It’s also building a reputation with new advertisers. To date, RedEye has attracted over 170 new local accounts including restaurants and entertainment venues that have never before run an ad in the Chicago Tribune.

In New York, our Spanish language newspaper Hoy uses much of the same infrastructure that produces Newsday. Hoy is the largest Spanish language daily in New York. And the momentum continues this year – daily circulation jumped 21 percent in the March ABC audit to 91,000 making Hoy one of the fastest growing newspapers in the country. Through Hoy Tribune touches tens of thousands of new readers everyday, and produces an advertising vehicle that reaches one of the fastest growing demographic groups in the nation. We think this model can work in other cities as well.

Summing up, Tribune Publishing is positioned to achieve above average growth because:

  • Our integrated print and online products put us in the sweet spot to capitalize on the return of help wanted;
  • Our investments in preprints let us continue to grow revenue and capture share in this high growth area;
  • Our newspaper infrastructures permit us to launch new products to target important reader segments.

Now here’s Pat Mullen to give you a closer look at the success we’ve been having at our broadcast operations.

Pat Mullen, President/Tribune Broadcasting
Thanks Jack. It is a pleasure to be here with all of you today to talk about Tribune Broadcasting’s growth strategies.

As most of you know, over the past 12 years, we’ve been a disciplined acquirer of television stations in key markets. And as Dennis mentioned, the recent relaxation of the ownership rules by the FCC is an important deregulatory action which will allow Tribune to continue to build scale in the broadcast business. We believe in the advantages of scale and have demonstrated that by our actions. In 1991, our group consisted of just six television stations.

Today, we have 26 stations in 22 markets.

Our stations reach over 40 percent of U.S. television households -- 30 percent for FCC purposes -- with a concentration in the large markets. We are in eight of the top 10 markets, and 18 of the top 30 markets. Now, we have even more room to grow.

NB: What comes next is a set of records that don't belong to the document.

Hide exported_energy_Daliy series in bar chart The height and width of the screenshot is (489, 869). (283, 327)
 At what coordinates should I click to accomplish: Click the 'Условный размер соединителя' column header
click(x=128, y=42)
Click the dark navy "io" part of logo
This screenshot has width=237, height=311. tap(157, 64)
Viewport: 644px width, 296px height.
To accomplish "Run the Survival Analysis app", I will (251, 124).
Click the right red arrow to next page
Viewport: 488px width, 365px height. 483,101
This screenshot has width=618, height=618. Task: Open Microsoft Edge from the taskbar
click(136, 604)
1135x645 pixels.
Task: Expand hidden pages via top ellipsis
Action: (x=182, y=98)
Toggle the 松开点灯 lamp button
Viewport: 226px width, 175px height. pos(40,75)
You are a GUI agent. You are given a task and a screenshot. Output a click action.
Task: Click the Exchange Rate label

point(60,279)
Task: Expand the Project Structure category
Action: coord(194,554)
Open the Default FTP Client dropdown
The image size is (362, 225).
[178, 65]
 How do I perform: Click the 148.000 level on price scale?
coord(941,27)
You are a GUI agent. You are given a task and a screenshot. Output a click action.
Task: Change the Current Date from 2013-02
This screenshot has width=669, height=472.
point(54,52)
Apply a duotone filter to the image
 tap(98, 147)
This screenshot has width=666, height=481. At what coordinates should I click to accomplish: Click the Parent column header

We’re confident in the future of local mass media. Going forward, we believe scale will improve our competitive position, so our focus remains clear: Tribune will continue to seek acquisitions in the top 30 markets, which represent 54 percent of U.S. households and 64 percent of spot revenue. We also look to build two-station clusters in both existing and new markets.

Our recent acquisitions are in line with these strategies. In the last year we added WB stations in St. Louis, Portland and Indianapolis, and importantly, all three transactions were done at attractive multiples. Moving forward, even though seller expectations may be heightened by the recent deregulation, our disciplined, patient approach to acquisitions will remain the same.

In addition to our television station strategies, we will continue to grow our national cable channel, Superstation WGN, and build our barter syndication business through Tribune Entertainment.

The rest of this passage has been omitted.